Este valor é diferente do défice nominal, cuja meta do Governo é de 2,2%. Para a Comissão, se a estratégia orçamental do esboço do orçamento era expansionista, as medidas introduzidas no orçamento final passaram a implicar um esforço de consolidação orçamental moderado “anti-cíclico”. Por exemplo, há medidas que implicam uma diminuição da receita num valor equivalente a 0,3% do PIB (a redução gradual da sobretaxa de IRS em função do escalão de rendimento e a descida do IVA nos serviços de alimentação e algumas bebidas). Mas a dimensão da queda é “mais do que compensada pelas medidas de aumento da receita”, que valem cerca de 0,5% do PIB.

Do esboço ao orçamento final, houve medidas que ficaram pelo caminho (como a redução das contribuições sociais dos trabalhadores com salários até 600 euros). E outras foram lançadas ou revistas, ora para aumentar a receita, ora para baixar a despesa. O preço do litro de gasolina e gasóleo aumentou seis cêntimos, o tabaco aumenta dez cêntimos e foram impostas limitações à contratação de funcionários públicos.

Bruxelas não se refere ao que poderá vir a ser adoptado pelo Governo no “plano B” pedido pelos parceiros europeus em caso de derrapagem orçamental, limitando-se a dizer que a estratégia de consolidação das contas públicas vai continuar a ser acompanhada de perto.

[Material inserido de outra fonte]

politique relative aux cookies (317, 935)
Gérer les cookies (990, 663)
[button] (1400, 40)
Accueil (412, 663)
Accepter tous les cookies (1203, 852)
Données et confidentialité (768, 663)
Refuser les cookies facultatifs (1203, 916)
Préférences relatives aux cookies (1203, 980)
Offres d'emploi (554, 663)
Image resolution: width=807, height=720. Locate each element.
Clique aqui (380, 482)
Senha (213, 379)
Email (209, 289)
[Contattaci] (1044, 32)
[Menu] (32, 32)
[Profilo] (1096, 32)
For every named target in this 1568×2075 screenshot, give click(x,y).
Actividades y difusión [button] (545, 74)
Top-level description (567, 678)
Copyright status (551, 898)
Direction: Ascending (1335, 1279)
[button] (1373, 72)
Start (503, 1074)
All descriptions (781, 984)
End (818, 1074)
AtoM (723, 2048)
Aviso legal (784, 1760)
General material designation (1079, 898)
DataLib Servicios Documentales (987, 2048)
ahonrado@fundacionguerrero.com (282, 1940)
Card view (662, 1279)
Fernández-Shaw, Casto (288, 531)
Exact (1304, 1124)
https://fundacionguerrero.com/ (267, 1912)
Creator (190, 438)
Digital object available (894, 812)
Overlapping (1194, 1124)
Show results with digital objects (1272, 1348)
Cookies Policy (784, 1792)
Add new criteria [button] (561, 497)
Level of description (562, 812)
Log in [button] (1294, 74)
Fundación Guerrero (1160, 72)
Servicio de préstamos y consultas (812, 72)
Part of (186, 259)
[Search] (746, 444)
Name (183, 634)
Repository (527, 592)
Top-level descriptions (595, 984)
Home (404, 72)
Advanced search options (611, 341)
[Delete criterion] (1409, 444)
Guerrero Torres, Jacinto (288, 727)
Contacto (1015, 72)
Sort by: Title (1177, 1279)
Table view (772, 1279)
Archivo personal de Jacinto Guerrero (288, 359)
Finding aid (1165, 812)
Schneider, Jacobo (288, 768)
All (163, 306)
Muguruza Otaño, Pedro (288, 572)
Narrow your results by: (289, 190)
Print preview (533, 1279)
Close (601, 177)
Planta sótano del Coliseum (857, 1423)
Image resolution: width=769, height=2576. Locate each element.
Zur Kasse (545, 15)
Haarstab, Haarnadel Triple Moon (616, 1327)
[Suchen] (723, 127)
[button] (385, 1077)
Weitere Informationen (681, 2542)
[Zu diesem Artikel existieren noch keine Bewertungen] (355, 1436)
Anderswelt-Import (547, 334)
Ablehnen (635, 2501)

No documento, Bruxelas sublinha que o cumprimento das regras do Pacto de Estabilidade e Crescimento (PEC) será avaliado pela Comissão tendo em conta não apenas o valor do défice de 2015 a validar pelo gabinete estatístico europeu, o Eurostat, mas também o Programa de Estabilidade que o Governo vai aprovar esta semana em Conselho de Ministros, onde estará descrita a estratégia de consolidação orçamental até 2020, e ainda as próximas previsões económicas da Comissão.